The industry’s discussions on the adoption of AI in development processes appear to have quietly but firmly shifted into a new stage.
The question is no longer whether this technology will be used, but rather about where the line will be drawn. AI tools exist, and won’t cease to exist; we need to figure out what uses are appropriate, and acceptable to consumers.
At least, that’s what I’ve been told repeatedly enough in the past few weeks that, to be honest, I’m starting to wonder if this apparent fait accompli is actually just a strategic communication line being trotted out by one of the expensive PR firms who are doing very nicely from the crusade to buff up AI’s public image.

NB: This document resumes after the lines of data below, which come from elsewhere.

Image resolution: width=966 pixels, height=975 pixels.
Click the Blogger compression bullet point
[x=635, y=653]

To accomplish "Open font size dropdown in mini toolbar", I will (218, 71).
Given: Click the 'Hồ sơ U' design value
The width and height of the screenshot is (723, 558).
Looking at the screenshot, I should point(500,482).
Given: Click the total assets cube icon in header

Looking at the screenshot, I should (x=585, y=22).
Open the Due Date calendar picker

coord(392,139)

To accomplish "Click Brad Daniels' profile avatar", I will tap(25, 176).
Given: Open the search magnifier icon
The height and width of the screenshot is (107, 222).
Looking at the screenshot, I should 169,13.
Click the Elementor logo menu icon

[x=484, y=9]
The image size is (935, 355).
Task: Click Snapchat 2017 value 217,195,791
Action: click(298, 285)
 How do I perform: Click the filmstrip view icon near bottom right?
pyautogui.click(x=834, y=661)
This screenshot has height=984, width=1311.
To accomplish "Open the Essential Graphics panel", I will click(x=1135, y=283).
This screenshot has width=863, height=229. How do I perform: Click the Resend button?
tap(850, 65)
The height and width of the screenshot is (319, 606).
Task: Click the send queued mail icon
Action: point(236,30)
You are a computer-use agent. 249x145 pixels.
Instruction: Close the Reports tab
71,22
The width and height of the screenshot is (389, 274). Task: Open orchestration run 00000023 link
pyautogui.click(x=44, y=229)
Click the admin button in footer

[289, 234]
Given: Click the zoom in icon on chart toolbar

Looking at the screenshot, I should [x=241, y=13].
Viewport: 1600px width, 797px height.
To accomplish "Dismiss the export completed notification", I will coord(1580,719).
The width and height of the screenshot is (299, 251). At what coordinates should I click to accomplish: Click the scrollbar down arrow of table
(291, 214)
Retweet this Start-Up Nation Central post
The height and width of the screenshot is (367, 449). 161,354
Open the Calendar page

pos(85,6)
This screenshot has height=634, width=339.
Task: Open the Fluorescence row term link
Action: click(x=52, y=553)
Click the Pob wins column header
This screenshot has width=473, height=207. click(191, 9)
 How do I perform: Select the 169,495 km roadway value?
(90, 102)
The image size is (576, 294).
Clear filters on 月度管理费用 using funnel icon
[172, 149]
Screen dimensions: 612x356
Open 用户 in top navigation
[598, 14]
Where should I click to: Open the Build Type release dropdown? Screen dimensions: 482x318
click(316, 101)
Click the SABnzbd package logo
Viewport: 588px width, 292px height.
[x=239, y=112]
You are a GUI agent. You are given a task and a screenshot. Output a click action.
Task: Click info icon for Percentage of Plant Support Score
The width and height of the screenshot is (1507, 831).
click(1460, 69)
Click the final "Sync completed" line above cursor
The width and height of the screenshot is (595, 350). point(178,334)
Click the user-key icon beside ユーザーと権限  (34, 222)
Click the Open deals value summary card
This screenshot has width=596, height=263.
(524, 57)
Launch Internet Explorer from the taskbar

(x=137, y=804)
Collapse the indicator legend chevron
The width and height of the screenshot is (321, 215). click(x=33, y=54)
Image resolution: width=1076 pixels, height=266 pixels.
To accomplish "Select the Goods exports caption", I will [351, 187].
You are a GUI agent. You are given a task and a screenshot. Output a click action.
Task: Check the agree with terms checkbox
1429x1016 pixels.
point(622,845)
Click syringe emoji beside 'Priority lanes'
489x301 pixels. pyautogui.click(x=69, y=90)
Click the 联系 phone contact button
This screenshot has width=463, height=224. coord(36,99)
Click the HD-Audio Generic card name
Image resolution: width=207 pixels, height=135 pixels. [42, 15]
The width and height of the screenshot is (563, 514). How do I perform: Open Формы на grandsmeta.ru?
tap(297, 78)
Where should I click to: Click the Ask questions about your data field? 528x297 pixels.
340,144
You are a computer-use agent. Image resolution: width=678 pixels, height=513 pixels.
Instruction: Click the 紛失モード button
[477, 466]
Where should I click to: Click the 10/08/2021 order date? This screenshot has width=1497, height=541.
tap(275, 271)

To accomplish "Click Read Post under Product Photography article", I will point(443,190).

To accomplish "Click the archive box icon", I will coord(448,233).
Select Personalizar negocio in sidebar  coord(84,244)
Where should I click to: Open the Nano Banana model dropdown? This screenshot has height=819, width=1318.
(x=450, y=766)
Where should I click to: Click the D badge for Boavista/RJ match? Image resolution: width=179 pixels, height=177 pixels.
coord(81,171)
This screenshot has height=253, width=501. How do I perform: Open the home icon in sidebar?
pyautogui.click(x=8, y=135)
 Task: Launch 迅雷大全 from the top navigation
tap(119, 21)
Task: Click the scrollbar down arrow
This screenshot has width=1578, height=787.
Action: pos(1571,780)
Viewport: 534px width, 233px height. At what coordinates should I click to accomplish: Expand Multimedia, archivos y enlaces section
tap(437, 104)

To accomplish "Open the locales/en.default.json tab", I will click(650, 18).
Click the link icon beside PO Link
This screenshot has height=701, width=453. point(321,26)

It’s a smart line because there’s a ring of truth to it – these tools are real, they’re useful in some situations, and the technology won’t get “un-invented” now that it exists.
It relies, however, on throwing a rug over a very key distinction. “AI” is a catch-all term that’s here being used to encompass just about any computer system based on a learning process; not just the wide range of different use cases for large language models (LLMs), agents, and other Transformer-type generative tools, but also all manner of far more established and proven use cases for other, older machine learning algorithms.
So yes, it’s a fairly clever rhetorical trick. Smart upscaling algorithms for images? AI. Voice recognition? AI. Code autocompletion in your programming integrated development environment (IDE)? AI. Spellcheckers, voice assistants, smart lasso tools in image editors? AI, AI, AI.
“AI tools won’t cease to exist; we need to figure out what uses are appropriate, and acceptable to consumers”
The argument goes, how can you be “against” AI; what kind of luddite would you have to be, to deny developers the ability to use all those tools?
I’ve even heard people – who absolutely do know better – try out the outlandish claim that the games industry has always embraced AI, because enemies and NPCs in games have had “AI” since the dawn of the medium, as if the imp from Doom is to be found tossing its low-pixel fireballs somewhere up in ChatGPT’s family tree.
The problem is that while this rhetoric may muddy the waters significantly in terms of internal debate or online discourse, consumers actually seem to be pretty clear about what they do and don’t like in terms of AI.
Nobody really cares if programmers turn on LLM-driven autocompletion in their IDE. Nobody is having a meltdown about your deep learning upscaling algorithm. What they care about is, to use the word of the moment, slop.
AI slop – assets, be they art or audio, churned out using model prompts, rather than being created by a human being – is very much an issue for a lot of consumers.
There are differing levels of sensitivity to it, of course. Some consumers hate it on environmental grounds, or on moral and ethical grounds, since we’ve never actually come around to any kind of resolution to the whole “these tools were created through the single largest act of brazen IP theft in the history of humanity” issue.
Others just don’t like how it looks. AI slop is often pretty recognisable, at least to some subset of consumers. On social media, that’s regularly covered by deliberately uploading images and videos in low resolution to mask the over-glossy AI sheen. Games don’t really allow for that kind of obfuscation; AI generated assets are usually there to be seen in all their high-res glory.